#### Dataset:
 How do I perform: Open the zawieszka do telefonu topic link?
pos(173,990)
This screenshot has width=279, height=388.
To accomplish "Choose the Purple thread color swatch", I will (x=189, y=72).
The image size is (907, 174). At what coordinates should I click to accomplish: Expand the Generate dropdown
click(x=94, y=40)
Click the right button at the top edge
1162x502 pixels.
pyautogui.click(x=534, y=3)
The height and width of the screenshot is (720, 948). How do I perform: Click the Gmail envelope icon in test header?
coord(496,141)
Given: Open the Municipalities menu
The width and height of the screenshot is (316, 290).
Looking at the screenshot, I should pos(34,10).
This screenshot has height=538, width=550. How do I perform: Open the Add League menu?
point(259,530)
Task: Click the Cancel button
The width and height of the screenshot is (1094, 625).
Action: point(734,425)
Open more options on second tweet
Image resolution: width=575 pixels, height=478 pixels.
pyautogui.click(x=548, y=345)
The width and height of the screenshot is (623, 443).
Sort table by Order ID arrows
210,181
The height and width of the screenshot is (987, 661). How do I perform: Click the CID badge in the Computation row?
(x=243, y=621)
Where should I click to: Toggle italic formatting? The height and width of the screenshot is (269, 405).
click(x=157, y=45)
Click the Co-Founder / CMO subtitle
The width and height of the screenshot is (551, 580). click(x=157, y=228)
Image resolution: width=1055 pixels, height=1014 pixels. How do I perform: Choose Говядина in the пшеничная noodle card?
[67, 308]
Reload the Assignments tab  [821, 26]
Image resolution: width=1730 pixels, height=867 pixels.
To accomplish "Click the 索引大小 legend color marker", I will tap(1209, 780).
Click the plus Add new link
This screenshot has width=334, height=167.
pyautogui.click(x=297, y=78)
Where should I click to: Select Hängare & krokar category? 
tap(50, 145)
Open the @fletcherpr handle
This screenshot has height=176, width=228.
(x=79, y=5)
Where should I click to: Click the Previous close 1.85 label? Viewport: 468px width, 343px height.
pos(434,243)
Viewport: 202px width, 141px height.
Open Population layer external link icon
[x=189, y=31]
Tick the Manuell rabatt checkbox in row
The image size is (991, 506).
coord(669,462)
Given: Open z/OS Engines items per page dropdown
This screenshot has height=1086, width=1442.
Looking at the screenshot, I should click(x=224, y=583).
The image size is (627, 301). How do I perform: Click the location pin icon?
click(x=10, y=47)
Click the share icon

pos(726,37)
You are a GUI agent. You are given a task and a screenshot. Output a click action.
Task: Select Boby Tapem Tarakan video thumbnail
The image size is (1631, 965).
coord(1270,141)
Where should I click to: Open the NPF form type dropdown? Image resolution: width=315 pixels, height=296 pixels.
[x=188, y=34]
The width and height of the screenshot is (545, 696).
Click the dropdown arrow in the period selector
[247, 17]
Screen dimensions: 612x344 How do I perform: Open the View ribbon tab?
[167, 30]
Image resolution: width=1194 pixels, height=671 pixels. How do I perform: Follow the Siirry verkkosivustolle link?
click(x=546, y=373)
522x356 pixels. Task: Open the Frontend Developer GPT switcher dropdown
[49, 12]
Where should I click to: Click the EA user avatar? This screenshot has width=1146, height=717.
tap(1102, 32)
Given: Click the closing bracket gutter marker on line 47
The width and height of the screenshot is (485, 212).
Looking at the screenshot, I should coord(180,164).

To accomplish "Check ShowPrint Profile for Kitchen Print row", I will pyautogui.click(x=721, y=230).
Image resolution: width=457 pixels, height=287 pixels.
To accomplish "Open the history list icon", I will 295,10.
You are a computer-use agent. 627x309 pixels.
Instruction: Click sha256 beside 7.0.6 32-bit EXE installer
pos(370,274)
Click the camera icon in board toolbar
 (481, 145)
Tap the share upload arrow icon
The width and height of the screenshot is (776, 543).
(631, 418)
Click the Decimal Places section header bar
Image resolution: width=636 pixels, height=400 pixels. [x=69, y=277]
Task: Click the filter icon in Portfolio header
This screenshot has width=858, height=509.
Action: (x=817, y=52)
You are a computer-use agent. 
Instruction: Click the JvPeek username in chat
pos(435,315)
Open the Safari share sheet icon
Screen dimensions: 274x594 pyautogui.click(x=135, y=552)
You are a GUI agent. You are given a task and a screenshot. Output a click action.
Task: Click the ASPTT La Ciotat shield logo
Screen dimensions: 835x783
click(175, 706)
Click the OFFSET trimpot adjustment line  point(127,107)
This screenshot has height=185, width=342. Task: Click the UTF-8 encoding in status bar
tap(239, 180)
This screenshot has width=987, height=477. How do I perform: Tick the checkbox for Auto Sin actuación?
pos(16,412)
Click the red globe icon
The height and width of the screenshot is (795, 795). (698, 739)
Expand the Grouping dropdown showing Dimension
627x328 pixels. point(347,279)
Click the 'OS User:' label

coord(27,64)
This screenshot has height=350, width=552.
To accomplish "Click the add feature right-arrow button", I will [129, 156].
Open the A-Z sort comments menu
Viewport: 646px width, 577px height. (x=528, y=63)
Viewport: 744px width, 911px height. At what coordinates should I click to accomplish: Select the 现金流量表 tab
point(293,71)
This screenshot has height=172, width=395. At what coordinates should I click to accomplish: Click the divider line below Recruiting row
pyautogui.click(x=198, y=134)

#### Task directions:
Set down the full listing. Keep every line exact.

#### Final answer:
 How do I perform: Open the zawieszka do telefonu topic link?
pos(173,990)
This screenshot has width=279, height=388.
To accomplish "Choose the Purple thread color swatch", I will (x=189, y=72).
The image size is (907, 174). At what coordinates should I click to accomplish: Expand the Generate dropdown
click(x=94, y=40)
Click the right button at the top edge
1162x502 pixels.
pyautogui.click(x=534, y=3)
The height and width of the screenshot is (720, 948). How do I perform: Click the Gmail envelope icon in test header?
coord(496,141)
Given: Open the Municipalities menu
The width and height of the screenshot is (316, 290).
Looking at the screenshot, I should pos(34,10).
This screenshot has height=538, width=550. How do I perform: Open the Add League menu?
point(259,530)
Task: Click the Cancel button
The width and height of the screenshot is (1094, 625).
Action: point(734,425)
Open more options on second tweet
Image resolution: width=575 pixels, height=478 pixels.
pyautogui.click(x=548, y=345)
The width and height of the screenshot is (623, 443).
Sort table by Order ID arrows
210,181
The height and width of the screenshot is (987, 661). How do I perform: Click the CID badge in the Computation row?
(x=243, y=621)
Where should I click to: Toggle italic formatting? The height and width of the screenshot is (269, 405).
click(x=157, y=45)
Click the Co-Founder / CMO subtitle
The width and height of the screenshot is (551, 580). click(x=157, y=228)
Image resolution: width=1055 pixels, height=1014 pixels. How do I perform: Choose Говядина in the пшеничная noodle card?
[67, 308]
Reload the Assignments tab  [821, 26]
Image resolution: width=1730 pixels, height=867 pixels.
To accomplish "Click the 索引大小 legend color marker", I will tap(1209, 780).
Click the plus Add new link
This screenshot has width=334, height=167.
pyautogui.click(x=297, y=78)
Where should I click to: Select Hängare & krokar category? 
tap(50, 145)
Open the @fletcherpr handle
This screenshot has height=176, width=228.
(x=79, y=5)
Where should I click to: Click the Previous close 1.85 label? Viewport: 468px width, 343px height.
pos(434,243)
Viewport: 202px width, 141px height.
Open Population layer external link icon
[x=189, y=31]
Tick the Manuell rabatt checkbox in row
The image size is (991, 506).
coord(669,462)
Given: Open z/OS Engines items per page dropdown
This screenshot has height=1086, width=1442.
Looking at the screenshot, I should click(x=224, y=583).
The image size is (627, 301). How do I perform: Click the location pin icon?
click(x=10, y=47)
Click the share icon

pos(726,37)
You are a GUI agent. You are given a task and a screenshot. Output a click action.
Task: Select Boby Tapem Tarakan video thumbnail
The image size is (1631, 965).
coord(1270,141)
Where should I click to: Open the NPF form type dropdown? Image resolution: width=315 pixels, height=296 pixels.
[x=188, y=34]
The width and height of the screenshot is (545, 696).
Click the dropdown arrow in the period selector
[247, 17]
Screen dimensions: 612x344 How do I perform: Open the View ribbon tab?
[167, 30]
Image resolution: width=1194 pixels, height=671 pixels. How do I perform: Follow the Siirry verkkosivustolle link?
click(x=546, y=373)
522x356 pixels. Task: Open the Frontend Developer GPT switcher dropdown
[49, 12]
Where should I click to: Click the EA user avatar? This screenshot has width=1146, height=717.
tap(1102, 32)
Given: Click the closing bracket gutter marker on line 47
The width and height of the screenshot is (485, 212).
Looking at the screenshot, I should coord(180,164).

To accomplish "Check ShowPrint Profile for Kitchen Print row", I will pyautogui.click(x=721, y=230).
Image resolution: width=457 pixels, height=287 pixels.
To accomplish "Open the history list icon", I will 295,10.
You are a computer-use agent. 627x309 pixels.
Instruction: Click sha256 beside 7.0.6 32-bit EXE installer
pos(370,274)
Click the camera icon in board toolbar
 (481, 145)
Tap the share upload arrow icon
The width and height of the screenshot is (776, 543).
(631, 418)
Click the Decimal Places section header bar
Image resolution: width=636 pixels, height=400 pixels. [x=69, y=277]
Task: Click the filter icon in Portfolio header
This screenshot has width=858, height=509.
Action: (x=817, y=52)
You are a computer-use agent. 
Instruction: Click the JvPeek username in chat
pos(435,315)
Open the Safari share sheet icon
Screen dimensions: 274x594 pyautogui.click(x=135, y=552)
You are a GUI agent. You are given a task and a screenshot. Output a click action.
Task: Click the ASPTT La Ciotat shield logo
Screen dimensions: 835x783
click(175, 706)
Click the OFFSET trimpot adjustment line  point(127,107)
This screenshot has height=185, width=342. Task: Click the UTF-8 encoding in status bar
tap(239, 180)
This screenshot has width=987, height=477. How do I perform: Tick the checkbox for Auto Sin actuación?
pos(16,412)
Click the red globe icon
The height and width of the screenshot is (795, 795). (698, 739)
Expand the Grouping dropdown showing Dimension
627x328 pixels. point(347,279)
Click the 'OS User:' label

coord(27,64)
This screenshot has height=350, width=552.
To accomplish "Click the add feature right-arrow button", I will [129, 156].
Open the A-Z sort comments menu
Viewport: 646px width, 577px height. (x=528, y=63)
Viewport: 744px width, 911px height. At what coordinates should I click to accomplish: Select the 现金流量表 tab
point(293,71)
This screenshot has height=172, width=395. At what coordinates should I click to accomplish: Click the divider line below Recruiting row
pyautogui.click(x=198, y=134)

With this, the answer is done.